Went to Versailles, and found it deserted, the Court being gone to Marli.
We went to Marli, <
waited on> met the Compte De Vergennes, and did some Business, then went to Mr. De Sartine, and dined with him. His Lady was at home, and dined with the Company. The Prince de Montbarry dined there.—Went with Madam Sartine to the Count D’Arandas, the Spanish Ambassadors Coffee, as they call it, where he gives Ice Cream and Cakes to all the World.
Marli is the most curious and beautifull Place I have yet seen. The Water Works here, which convey such a great Body of Water from the Seine to Versailles, and through the Gardens at Marli, are very magnificent. The Royal Palace here is handsome, the Gardens before it are grand. There are six Pavillions on each Side of the Garden, that is six Houses, for the Use of the Kings Ministers, while the Royal Family is at Marli, which is only for 3 Weeks. There is nothing prettier than the Play of the Fountains in the Garden. I saw a Rainbeau in all its Glory in one of them.
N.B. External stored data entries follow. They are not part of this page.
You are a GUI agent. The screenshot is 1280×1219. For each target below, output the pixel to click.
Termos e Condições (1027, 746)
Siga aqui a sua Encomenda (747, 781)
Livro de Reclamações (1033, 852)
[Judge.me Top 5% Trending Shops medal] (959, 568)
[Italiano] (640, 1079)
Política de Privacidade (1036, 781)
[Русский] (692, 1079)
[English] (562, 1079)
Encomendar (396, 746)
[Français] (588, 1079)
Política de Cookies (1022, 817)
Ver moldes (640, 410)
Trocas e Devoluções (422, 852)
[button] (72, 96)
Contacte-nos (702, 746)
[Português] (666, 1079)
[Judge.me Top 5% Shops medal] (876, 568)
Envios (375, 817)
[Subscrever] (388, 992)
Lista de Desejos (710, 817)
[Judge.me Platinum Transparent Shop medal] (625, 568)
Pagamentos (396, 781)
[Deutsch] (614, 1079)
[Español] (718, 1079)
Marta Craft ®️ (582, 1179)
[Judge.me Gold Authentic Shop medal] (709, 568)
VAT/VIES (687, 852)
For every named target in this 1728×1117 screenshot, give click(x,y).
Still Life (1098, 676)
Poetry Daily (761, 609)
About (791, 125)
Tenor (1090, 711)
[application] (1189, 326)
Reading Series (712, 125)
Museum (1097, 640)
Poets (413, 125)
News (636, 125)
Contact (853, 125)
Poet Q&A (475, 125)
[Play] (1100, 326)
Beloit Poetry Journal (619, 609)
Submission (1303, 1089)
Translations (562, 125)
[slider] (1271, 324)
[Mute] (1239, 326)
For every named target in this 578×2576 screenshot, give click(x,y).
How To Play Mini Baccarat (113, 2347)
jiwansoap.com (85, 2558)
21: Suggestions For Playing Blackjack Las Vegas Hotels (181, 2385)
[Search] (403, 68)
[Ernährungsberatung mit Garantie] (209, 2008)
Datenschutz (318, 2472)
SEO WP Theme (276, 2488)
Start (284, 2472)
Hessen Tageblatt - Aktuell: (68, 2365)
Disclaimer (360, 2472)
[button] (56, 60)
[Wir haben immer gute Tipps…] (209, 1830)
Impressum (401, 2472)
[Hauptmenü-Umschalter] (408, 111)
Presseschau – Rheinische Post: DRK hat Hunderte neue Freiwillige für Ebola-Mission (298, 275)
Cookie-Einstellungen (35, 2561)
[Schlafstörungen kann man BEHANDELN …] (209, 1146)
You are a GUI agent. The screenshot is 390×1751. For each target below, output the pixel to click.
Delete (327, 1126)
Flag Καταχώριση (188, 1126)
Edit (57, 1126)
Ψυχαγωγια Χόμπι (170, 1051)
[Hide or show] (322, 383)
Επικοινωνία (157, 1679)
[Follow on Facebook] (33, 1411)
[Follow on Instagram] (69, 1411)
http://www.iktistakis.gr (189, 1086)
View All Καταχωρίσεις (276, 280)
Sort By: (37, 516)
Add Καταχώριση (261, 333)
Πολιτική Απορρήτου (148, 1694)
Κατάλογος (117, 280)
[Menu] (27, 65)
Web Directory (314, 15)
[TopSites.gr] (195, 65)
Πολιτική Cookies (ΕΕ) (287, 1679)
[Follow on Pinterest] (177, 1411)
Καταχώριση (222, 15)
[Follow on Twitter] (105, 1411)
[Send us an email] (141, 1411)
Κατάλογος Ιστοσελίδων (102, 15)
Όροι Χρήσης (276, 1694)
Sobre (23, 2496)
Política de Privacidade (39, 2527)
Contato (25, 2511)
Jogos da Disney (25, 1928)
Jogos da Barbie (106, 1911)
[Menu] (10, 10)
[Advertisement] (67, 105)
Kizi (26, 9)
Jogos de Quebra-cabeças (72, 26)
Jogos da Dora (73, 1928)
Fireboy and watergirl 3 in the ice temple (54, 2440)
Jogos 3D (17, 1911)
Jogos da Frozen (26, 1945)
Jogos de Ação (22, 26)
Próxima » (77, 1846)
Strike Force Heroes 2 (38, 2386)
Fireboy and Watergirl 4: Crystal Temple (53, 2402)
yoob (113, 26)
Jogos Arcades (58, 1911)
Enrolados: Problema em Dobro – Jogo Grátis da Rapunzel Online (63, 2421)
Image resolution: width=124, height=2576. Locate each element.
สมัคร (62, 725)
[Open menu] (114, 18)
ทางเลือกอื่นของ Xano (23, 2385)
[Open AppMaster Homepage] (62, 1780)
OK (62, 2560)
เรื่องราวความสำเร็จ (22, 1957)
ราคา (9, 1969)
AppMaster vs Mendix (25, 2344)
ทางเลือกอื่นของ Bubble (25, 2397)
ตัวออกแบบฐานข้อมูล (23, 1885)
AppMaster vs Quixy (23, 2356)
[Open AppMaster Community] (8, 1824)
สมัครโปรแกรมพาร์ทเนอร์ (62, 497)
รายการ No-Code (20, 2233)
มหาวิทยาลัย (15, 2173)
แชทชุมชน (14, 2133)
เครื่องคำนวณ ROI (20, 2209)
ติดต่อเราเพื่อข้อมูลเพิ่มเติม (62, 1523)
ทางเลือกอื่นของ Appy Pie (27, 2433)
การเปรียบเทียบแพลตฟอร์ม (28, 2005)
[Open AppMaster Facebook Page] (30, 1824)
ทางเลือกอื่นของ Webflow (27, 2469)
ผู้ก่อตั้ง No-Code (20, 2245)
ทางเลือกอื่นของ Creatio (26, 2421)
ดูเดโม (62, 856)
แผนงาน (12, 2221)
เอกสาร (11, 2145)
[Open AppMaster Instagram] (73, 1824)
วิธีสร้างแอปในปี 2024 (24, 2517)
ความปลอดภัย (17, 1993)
The Shades, the Walks, the Trees, are the most charming, that I have seen.1
1778 June 7.
Went to Versailles in Company with Mr. Lee, Mr. Izzard and his Lady, Mr. Lloyd and his Lady and Mr. Francis. Saw the grand Procession of the Knights du St. Esprit or de le Cordon blue.
At 9 O Clock at Night went to the grand Couvert, and saw the King, Queen and Royal Family at Supper. Had a fine Seat and Situation close by the Royal Family, and had a distinct and full View of the royal Pair.1
Dined with Mr. Alexander, and went to the Concert.1
1. From this point until the following spring the Diary entries are very sporadic. In his Autobiography JA says that after residing a few months at Passy he grew “afraid to keep any Journal at all: For I had reason to believe, that the house was full of Spies, some of whom were among my own Servants, and if my Journal should fall into the hands of the Police, full of free remarks as it must be, to be of any value, it might do more Injury to my Country than mischief to me.” When, however, JA reached the present point in composing his Autobiography, he filled the gaps in the Diary record to some extent by copying in letters from both the Commissioners’ and his own letterbooks and by adding explanatory comments thereon. The inserted letters have been included in the text of the Autobiography in the present edition. His personal accounts in France, printed at the end of 1778, below, also give glimpses of his activities—sightseeing, attending court, book-buying, and the like—in the following months.